>> start EXCERPTED TEXT
Very curious to hear your thoughts.  I know I'm having to focus a lot more on French and German at the moment, due to having students enrolled in elementary levels at the drug rehab center where I teach and those certainly will receive first priority in the coming months, but I am tempted to learn at least the reading rudiments of at least one other, so comments might sway me a bit here.


Fish Monkey said...

1. I think Russian would be difficult to learn, because of the declensions and perfective/imperfective verbs. It will also fit your 2. and 3.

I would like to learn Spanish or Portuguese, because I do like Romance languages a lot. Spanish would be handy, but Portuguese sounds very appealing to my ear, and the pronunciation seems most intuitive to me.

Jen said...

1. Hearsay: Russian (an American friend of mine learned it recently).
Experience and bias: Romanian. Compared to what I know of the other Romance languages, the grammar is horrible and full of exceptions.

2 and 3. No idea, honestly. Personally I'd go for Spanish and French.

4. I'm trying to polish my French and I'll go for German next if I have time and don't get bored. But it's for personal reasons (friends), not literary.

Ian Sales said...

1. Vietnamese, or perhaps Finnish or Estonian.

2. Arabic, possibly - since it encompasses the works of many different countries and historical periods.

3. Romanian - they've translated and published two of my blog posts, and are currently advertising a Romanian steampunk anthology.

Ian Sales said...

Oops. Missed off the last question:

4. Hindi - because I'm drawn to the script. Or Hebrew, because it's a Semitic language like Arabic. Or Swedish, because I like many elements of Scandinavian culture...

Lsrry said...

Nice responses so far! Having had two years of college Latin (and progressing up to translating a couple books of the Æneid), the declension part makes perfect sense to me. The biaspectual verbs, however, that might be a problem (I know that's the tricky part with the little Serbian that I've learned over the years), although with some more time/effort, that might make sense.

Romanian grammar, having a textbook on it, is indeed horrible, even worse than French in that regard.

Vietnamese...well, my dad learned a bit of it while he served a tour there in 1967-1968. Finnish might be good for death metal, I suppose ;) Wish I could decipher Arabic script, as that would open up a wealth of poetry to me (I think of Arabic as the language of poetry).

Spanish and Portuguese are both very enjoyable to read and once you learn one, you have already learned 80-90% of the other. Much as I hate to admit it, Portuguese, particularly the Brazilian variety, sounds better than even Caribbean Spanish dialects, which I prefer to speak when communicating in Spanish.

Daniel Ausema said...

Hungarian frequently gets trotted out as at least one of the more difficult languages for an English-speaker to learn. I don't recall at the moment why that specifically.

My younger brother has learned some Russian, and my impression is that it would certainly be up there as well.

I feel for you with your comments on Arabic. I picked up a bit a few years ago, while living in Dearborn and working in the schools there...but that was just oral. I'd watch the parapros write things on the board and just stare at the script and wish I could decipher it.
>> end EXCERPTED TEXT
>> start RECORD LIST
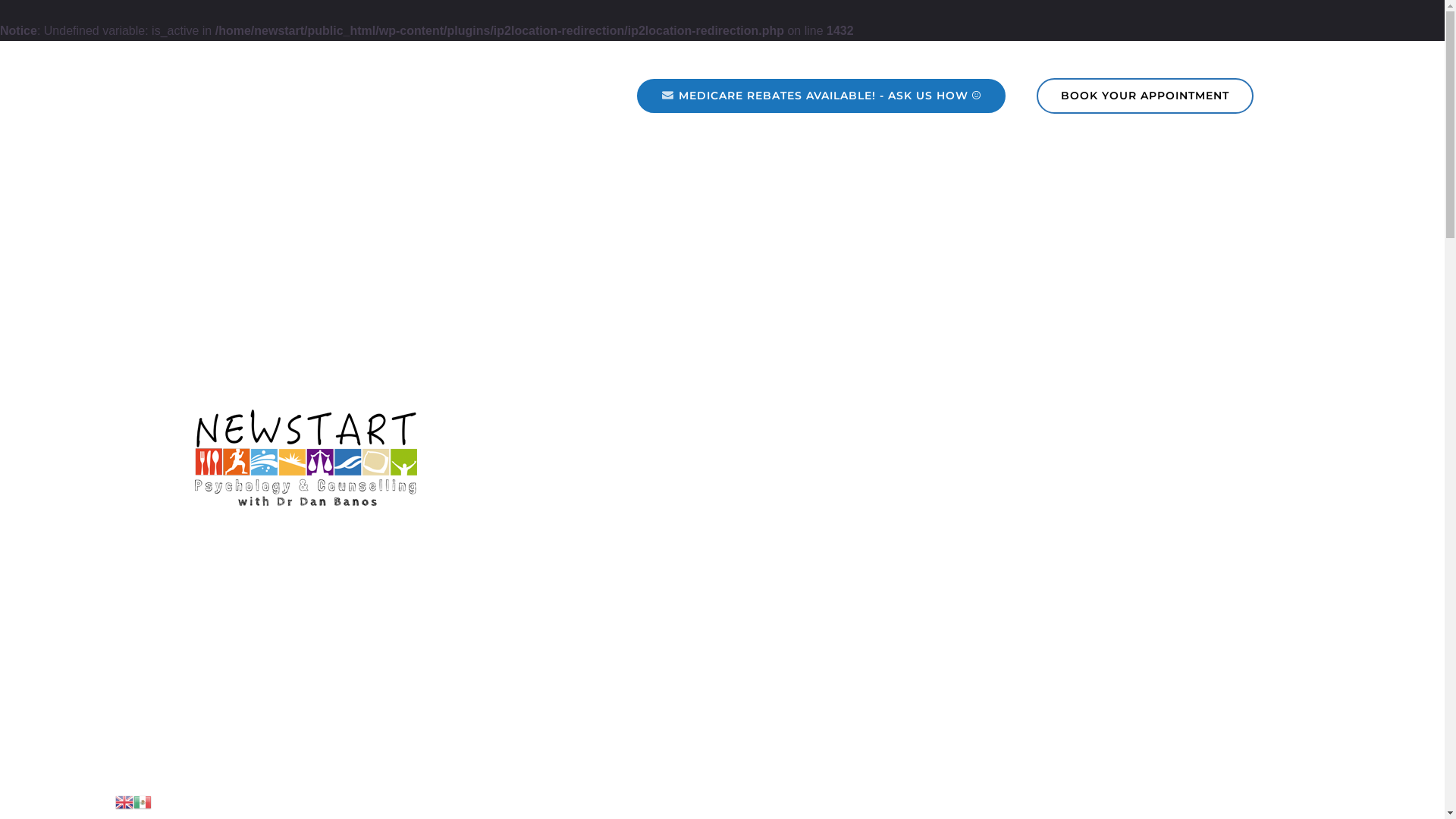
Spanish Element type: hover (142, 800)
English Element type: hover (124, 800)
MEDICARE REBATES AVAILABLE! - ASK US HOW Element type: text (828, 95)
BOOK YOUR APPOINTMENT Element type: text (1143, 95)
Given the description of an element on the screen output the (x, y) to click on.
>> end RECORD LIST
>> start RECORD LIST
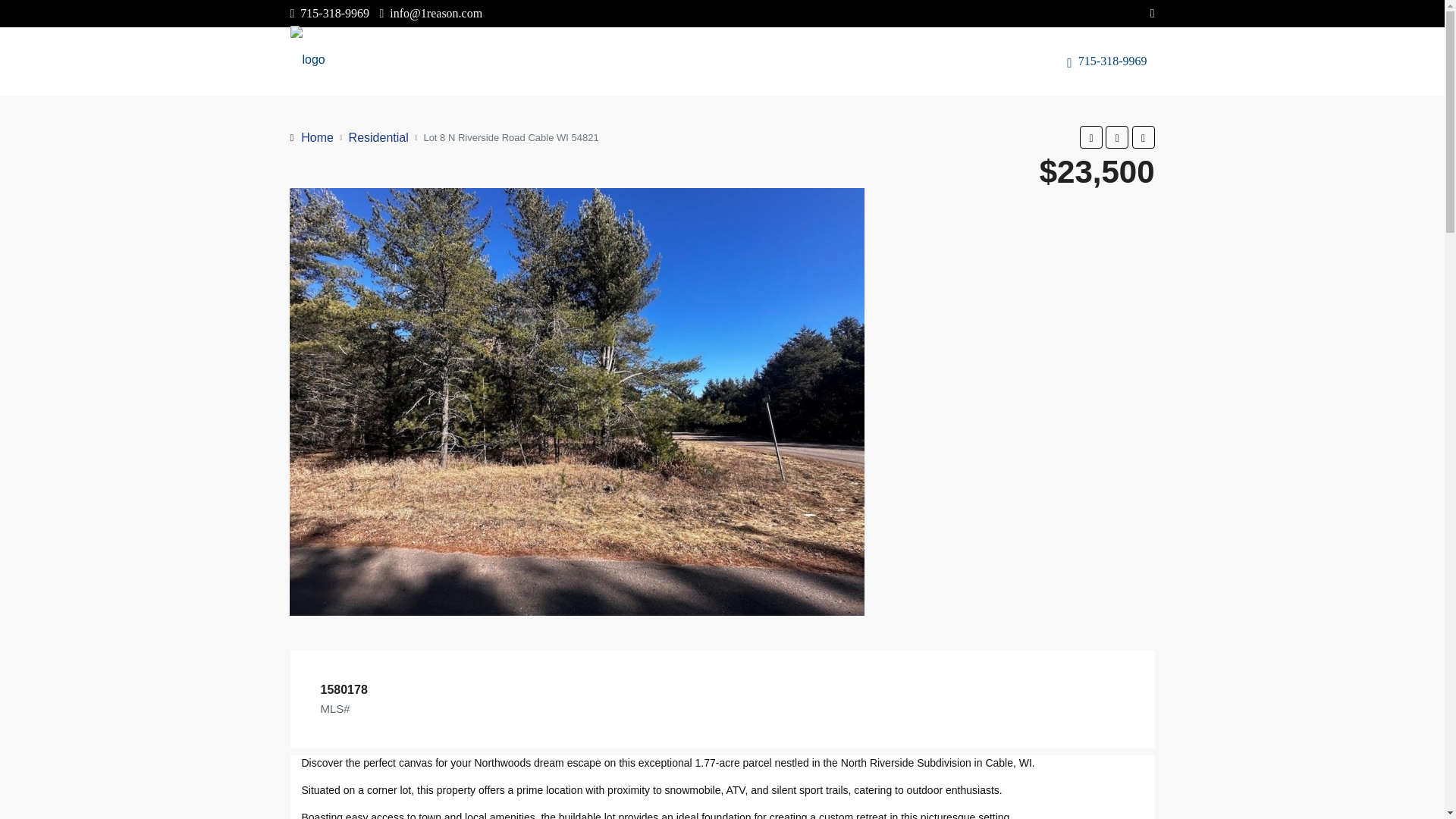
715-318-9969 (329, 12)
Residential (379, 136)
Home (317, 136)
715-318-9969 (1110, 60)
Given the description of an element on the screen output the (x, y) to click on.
>> end RECORD LIST
■ TASK REQUIREMENTS
A) Answer these questions from the language-learning discussion, please:
(i) Which language does Ian Sales say he is drawn to because of its script?
(ii) How many years of college Latin does Lsrry say he had?
(iii) Where was Daniel Ausema living when he picked up a bit of Arabic?
B) Carry on the language-learning discussion from its last line.
The records have no connection to the language-learning discussion.

■ ANSWERS FOR THIS EXERCISE
A)
(i) Hindi
(ii) Two years
(iii) Dearborn

B)
If I were to learn another language...I'd be tempted with Dutch or even Frisian to honor my ancestry, but it wouldn't be the most practical of choices. Probably Portuguese, though, which would be a quick learn with how similar it is to Spanish, something I could probably teach myself pretty well, if I committed myself to it. I haven't had much luck trying to teach myself a new language in the past, but the only times I've really tried were with spoken Arabic ten years ago and Catalan even earlier, just before I went to Spain (and before I'd heard the lovely Valenciano language, which is quite similar). Teaching myself Portuguese might go more smoothly.

Megazver said...

1. Well, that just leaves you with the Slavic languages, really. (Yeah, okay, also Baltic, Finno-Ugric and I'm probably forgetting something, but I wouldn't learn any of these for the literature.) If you got your French and German to the point where you're fluent enough to add another language, I'd go with Russian.

2. Barring the Romantic languages and German? Russian, probably.

3. Russian. Poles have a few good writers, as well. And Polish is pretty easy to learn, if you know Russian.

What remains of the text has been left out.